On convergence of linearized stresses in an infinite pipe computed using the finite element method

This technical report studies the linearized stresses according to ASME (i.e. membrane and membrane plus bending stresses) in an infinite-long cylindrical pipe subject to an uniform internal pressure. In particular, the linearized stresses calculated using the finite-element method (as computed by the free and open source tool Fino) depend on the number of element through the pipe thickness. These numerical results are compared to the analytical solution of the infinite-pipe problem. Differences between first and second-order grids, rate of convergence and errors as a function of the computational effort are addressed. The main conclusions are that it is mandatory to use at least second-order elements to accurately compute the membrane plus bending stresses and that two elements along the pipe thickness are enough to reasonably compute the linearized stresses.

Three single-part linear elastic benchmark problems

A benchmark of three single-part mechanical analyses solved with CAEplex using the free and open source tools Gmsh and Fino as the back-ends against a the commercial closed-source code. As the license renders this software privative, only results can be compared as output by a black-box. Even more, experts say that this “reference”software cannot export point-wise numerical data so only maximum scalar values can be compared instead of the full dependence on \(x\), \(y\) and \(z\) of the unknowns. The comparison was made trying to keep the same number of nodes in the two codes similar while meshing the 3D CAD models with second-order tetrahedral elements.

Parallelepiped whose Young’s modulus is a function of the temperature

A benchmark thermal-mechanical problem that has an analytical solution was solved using fino. Even though the original problem is defined over a simple parallelepiped, this reports uses a fully unstructured grid to validate the code using arbitrary jacobians and not just structured hexahedra. The way fino handles dependence of parameters on space, in this case through intermediate distributions such as the temperature, is illustrated by the simplicity of the input files used to solve both the thermal and the mechanical problems. The comparison between the numerical and the analytical solutions are within the order of \(10^{-6}\) even for coarse grids.

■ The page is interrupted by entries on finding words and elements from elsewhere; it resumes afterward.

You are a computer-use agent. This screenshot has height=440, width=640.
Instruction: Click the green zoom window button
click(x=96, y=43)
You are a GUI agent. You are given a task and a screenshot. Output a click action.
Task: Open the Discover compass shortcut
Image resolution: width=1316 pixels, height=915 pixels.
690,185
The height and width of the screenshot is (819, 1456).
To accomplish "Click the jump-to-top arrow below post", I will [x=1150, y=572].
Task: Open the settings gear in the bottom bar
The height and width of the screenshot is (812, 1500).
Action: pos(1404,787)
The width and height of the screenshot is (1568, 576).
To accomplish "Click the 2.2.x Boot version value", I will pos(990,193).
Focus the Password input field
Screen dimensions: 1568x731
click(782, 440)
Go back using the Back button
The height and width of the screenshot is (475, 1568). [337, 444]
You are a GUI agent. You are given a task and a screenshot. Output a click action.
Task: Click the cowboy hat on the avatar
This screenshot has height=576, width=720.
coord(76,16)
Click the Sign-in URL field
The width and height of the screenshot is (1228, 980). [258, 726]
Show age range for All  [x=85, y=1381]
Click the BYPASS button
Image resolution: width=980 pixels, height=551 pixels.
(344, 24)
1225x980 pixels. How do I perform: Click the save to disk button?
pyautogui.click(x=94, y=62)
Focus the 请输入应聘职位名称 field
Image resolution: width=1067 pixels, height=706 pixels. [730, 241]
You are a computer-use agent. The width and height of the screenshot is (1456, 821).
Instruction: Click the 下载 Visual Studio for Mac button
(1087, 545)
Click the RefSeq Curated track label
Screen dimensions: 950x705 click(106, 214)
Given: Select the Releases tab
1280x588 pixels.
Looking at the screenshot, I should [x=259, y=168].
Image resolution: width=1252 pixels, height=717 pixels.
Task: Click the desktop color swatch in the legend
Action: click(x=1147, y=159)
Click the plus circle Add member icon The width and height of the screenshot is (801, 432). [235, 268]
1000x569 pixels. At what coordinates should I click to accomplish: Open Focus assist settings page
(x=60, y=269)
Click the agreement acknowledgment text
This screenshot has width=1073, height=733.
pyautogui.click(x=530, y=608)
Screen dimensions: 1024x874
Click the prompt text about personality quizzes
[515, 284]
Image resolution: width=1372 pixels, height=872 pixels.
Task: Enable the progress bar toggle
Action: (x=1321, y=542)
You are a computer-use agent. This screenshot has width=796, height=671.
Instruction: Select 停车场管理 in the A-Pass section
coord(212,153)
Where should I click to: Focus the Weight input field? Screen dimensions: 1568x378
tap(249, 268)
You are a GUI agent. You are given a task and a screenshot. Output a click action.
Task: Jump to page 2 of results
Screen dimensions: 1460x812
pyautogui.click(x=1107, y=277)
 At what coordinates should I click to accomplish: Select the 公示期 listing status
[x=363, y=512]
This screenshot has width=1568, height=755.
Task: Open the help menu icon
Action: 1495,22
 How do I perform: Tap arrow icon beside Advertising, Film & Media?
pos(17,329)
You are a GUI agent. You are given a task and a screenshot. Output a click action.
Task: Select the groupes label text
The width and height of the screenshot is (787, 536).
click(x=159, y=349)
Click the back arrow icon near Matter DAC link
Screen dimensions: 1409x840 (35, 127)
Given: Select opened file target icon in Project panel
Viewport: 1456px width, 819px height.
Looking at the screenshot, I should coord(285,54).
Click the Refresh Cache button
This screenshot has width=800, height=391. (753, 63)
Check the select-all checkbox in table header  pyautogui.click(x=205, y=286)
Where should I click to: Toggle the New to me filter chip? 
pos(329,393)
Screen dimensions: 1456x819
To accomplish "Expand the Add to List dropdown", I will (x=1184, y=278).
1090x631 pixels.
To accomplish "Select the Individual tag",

Thermo-elastic expansion of finite cylinders

The problem of the thermal expansion of a cylinder under a know temperature distribution (given as an algebraic expression of \(x\), \(y\) and \(z\)) is solved with the free and open source tool fino using a finite-element formulation and the results are compared to those reported by Veeder in 1967 using a power series approach. The original problem was posed to study deformations and stresses on the uranium pellets located inside nuclear reactor fuel elements under heavy temperature gradients, which continues to be an interesting problem even nowadays. Not only does this report solve again the problem and compare the results with the original ones, but it also illustrates how the fino back-end works and what its distinctive features are.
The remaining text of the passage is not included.